[Pointing data for screenshots]
════════════════
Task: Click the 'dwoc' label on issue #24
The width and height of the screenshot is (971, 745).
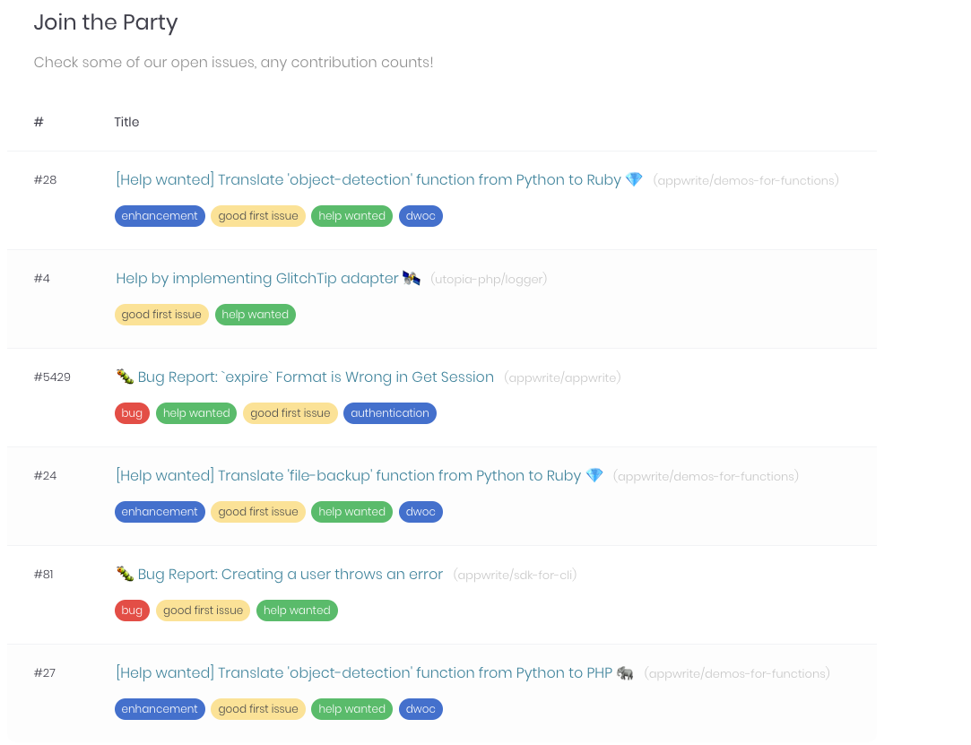Action: click(420, 511)
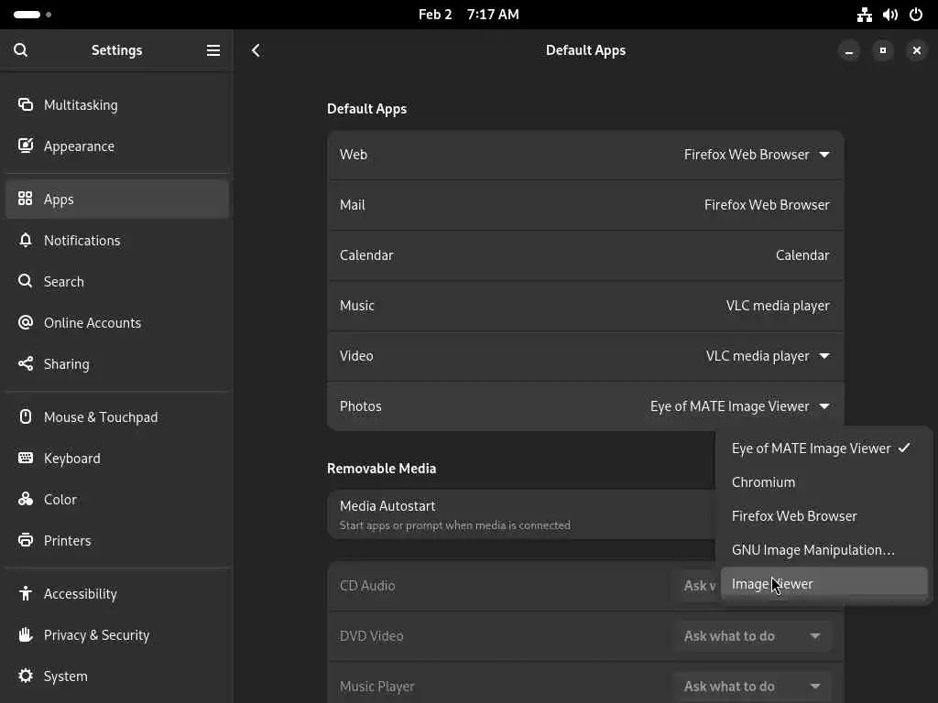Click the Printers sidebar icon

click(26, 540)
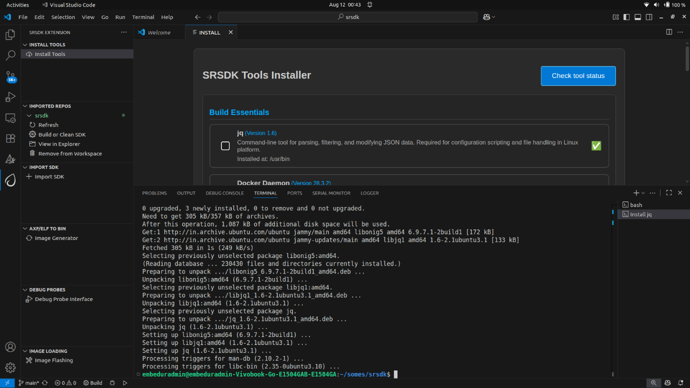Screen dimensions: 690x388
Task: Collapse the srsdk repo tree node
Action: [x=29, y=116]
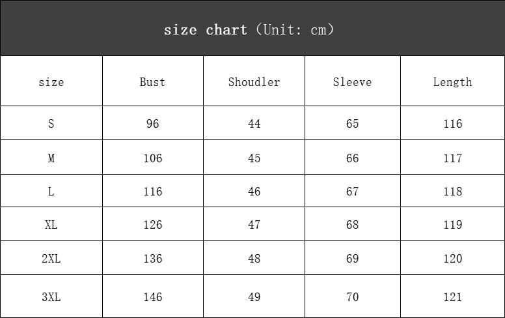The image size is (505, 318).
Task: Click the Length column header
Action: pyautogui.click(x=452, y=82)
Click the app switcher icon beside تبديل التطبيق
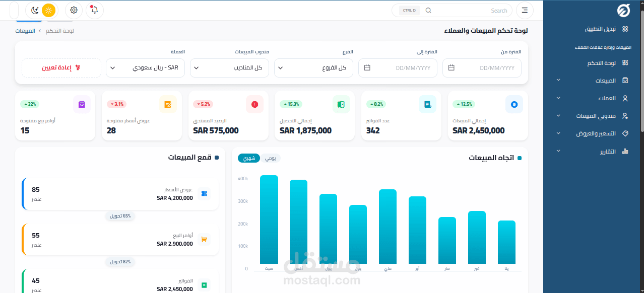Screen dimensions: 644x293 tap(625, 29)
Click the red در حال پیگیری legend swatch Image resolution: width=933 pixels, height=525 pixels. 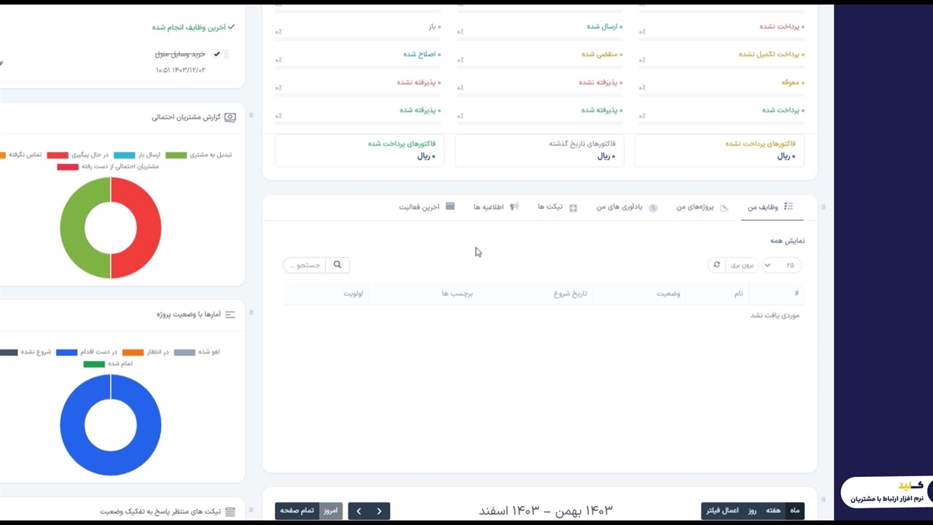[58, 155]
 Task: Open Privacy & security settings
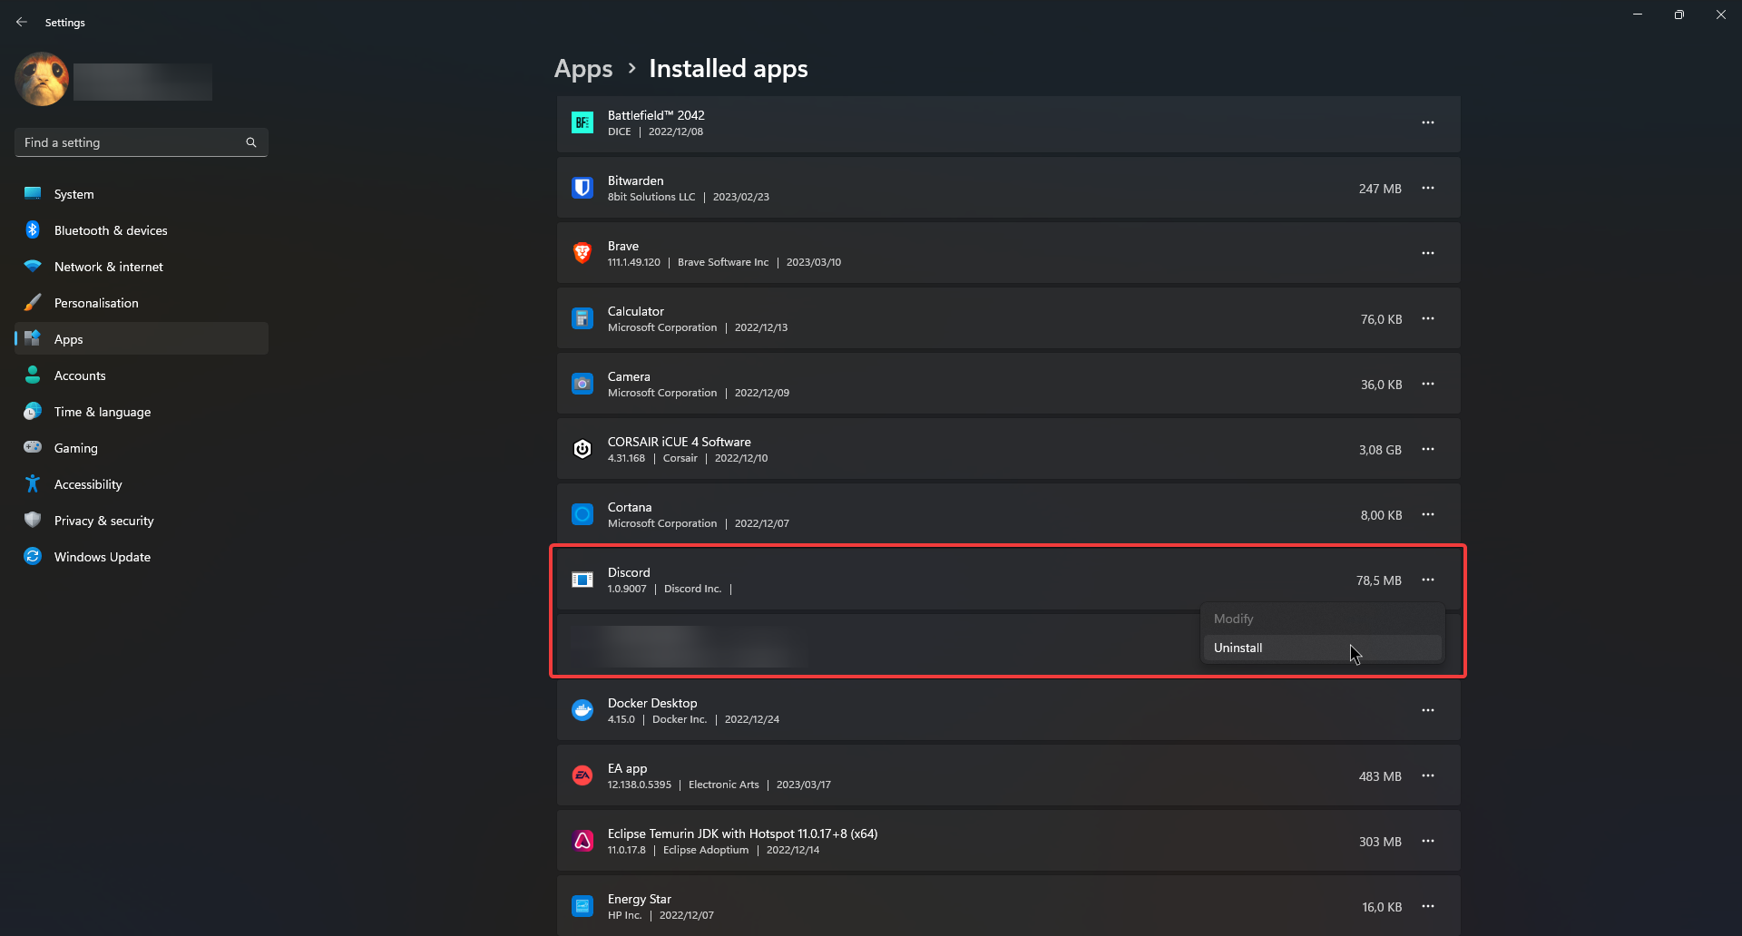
════════════════
Copy the material from its first line through the line containing "Action: pyautogui.click(x=452, y=82)", including that line, and leave the pictures out.

Task: Click the 'dwoc' label on issue #24
The width and height of the screenshot is (971, 745).
Action: click(420, 511)
Click the Printers sidebar icon

click(26, 540)
Screen dimensions: 690x388
Task: Collapse the srsdk repo tree node
Action: [x=29, y=116]
The image size is (505, 318).
Task: Click the Length column header
Action: pyautogui.click(x=452, y=82)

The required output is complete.